I suspect that if everybody got a bonus for challenging deliveries, the U.S. birthrate would be substantially higher. Just a thought.

Café tip jars: Tips here aren’t required (despite the implication), but give a little when you get a little. A barista who starts your regular drink before you order, sketches a heart in your foam, or slips a free cookie into your palm deserves a bonus.

Traveling: A buck or two per bag for anyone who touches your luggage, including bellhops, doormen, or skycap attendants (at least $2 per person). $5 to $10 goes to the concierge. But the best tip you can leave is a room that’s easy to clean for the next guest. (Pretend you’re the chambermaid coming in after you leave, and yes, they get a tip too. I usually leave $10 to $20, depending on how long I’ve stayed.) And I put the “do not disturb” sign on my hotel room for several days running. If I need more towels, I call the front desk. I figure I’m not only saving water, but helping conserve EFFORT in general.

Of course, especially inspiring towel animals deserve extra. (Who knew you could make kissing antelope out of terrycloth?)

And when in doubt about tipping … go for it. I’d rather seem overzealous than unappreciative any day. I even tip farmers at our market. (After all, they ARE a national treasure worth preserving, like a national park or an endangered species.)

  1. Joanna Fedewa says:

    As a server myself, I appreciate this post. Thanks Mary Jane for setting the record straight. And I realize that alot of people may not know that there are unsaid rules to tipping.

    Sometimes, places will also put how much the tip should be. For example at the restaurant where I work, if the customer pays for their bill using a debit or credit card there will be hints at the bottom for 10%, 15% and 20%.

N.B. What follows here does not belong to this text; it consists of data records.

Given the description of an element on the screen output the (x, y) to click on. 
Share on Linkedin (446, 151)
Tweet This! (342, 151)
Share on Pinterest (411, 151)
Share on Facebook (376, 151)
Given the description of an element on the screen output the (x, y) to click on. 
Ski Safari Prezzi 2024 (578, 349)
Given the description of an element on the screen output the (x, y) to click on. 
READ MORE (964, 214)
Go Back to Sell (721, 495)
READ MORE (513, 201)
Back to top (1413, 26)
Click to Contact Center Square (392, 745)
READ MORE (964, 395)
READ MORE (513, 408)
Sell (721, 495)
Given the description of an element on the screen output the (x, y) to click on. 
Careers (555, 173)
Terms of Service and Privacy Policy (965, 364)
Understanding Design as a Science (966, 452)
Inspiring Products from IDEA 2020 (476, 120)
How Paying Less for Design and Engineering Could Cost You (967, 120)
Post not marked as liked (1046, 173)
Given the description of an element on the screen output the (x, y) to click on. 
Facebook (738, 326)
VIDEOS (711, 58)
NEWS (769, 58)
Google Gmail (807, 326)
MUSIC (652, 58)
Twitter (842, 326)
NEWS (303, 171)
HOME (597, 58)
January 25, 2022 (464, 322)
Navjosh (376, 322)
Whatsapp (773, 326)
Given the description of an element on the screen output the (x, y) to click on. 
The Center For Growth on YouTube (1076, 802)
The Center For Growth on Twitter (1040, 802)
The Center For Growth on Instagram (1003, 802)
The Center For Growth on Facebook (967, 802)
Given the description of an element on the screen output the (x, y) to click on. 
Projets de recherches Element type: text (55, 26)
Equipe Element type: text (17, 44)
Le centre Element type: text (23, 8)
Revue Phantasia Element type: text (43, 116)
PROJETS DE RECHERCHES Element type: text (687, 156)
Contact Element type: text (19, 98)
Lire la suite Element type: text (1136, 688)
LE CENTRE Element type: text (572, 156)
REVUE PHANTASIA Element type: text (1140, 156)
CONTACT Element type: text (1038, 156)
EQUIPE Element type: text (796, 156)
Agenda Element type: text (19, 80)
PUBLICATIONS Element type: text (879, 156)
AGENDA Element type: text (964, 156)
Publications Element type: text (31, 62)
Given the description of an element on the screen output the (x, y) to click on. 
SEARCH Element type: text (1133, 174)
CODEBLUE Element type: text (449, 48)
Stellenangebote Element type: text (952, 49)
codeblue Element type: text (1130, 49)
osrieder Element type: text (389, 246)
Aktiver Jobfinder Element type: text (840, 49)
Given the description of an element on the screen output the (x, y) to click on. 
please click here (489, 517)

    Plus, if you tip the server nicely and go back to that restaurant, chances are that they will remember. That server may also have told the other severs she worked with how nice of a tip she got. So then the other servers will also give you excellent service. Its the old saying of what goes around comes around.

  2. Tina Lemke says:

    While never having worked in the industry that receives tips, it just plain makes me happy to do a little something more for someone else. I don’t expect the waiter/waitress to “serve” me. I like to think of them as helping me enjoy a meal that I don’t have to cook or clean up. It’s a form of appreciation for me. Thank you, thank you, thank you.

  3. Ginger says:

    I work fast food and tipping is not thought of by people for that line of work, but I can tell you when customers tip me I really appreciate it. I am a single mom trying to go to school and raise my kids and my job does not pay enough. Those tips when I do get them really help out. When I have some extra money and I get the rare chance to eat out, I always tip.

  4. Keelia says:

    I live in Oregon. In Oregon servers are paid minimum wage. I know this is different in other states but, in Oregon the tip is just that a tip. As someone who has worked for many years with young children making minimum wage, I always question our American value systems where restaurant servers make more because they are tipped than those who look after our children.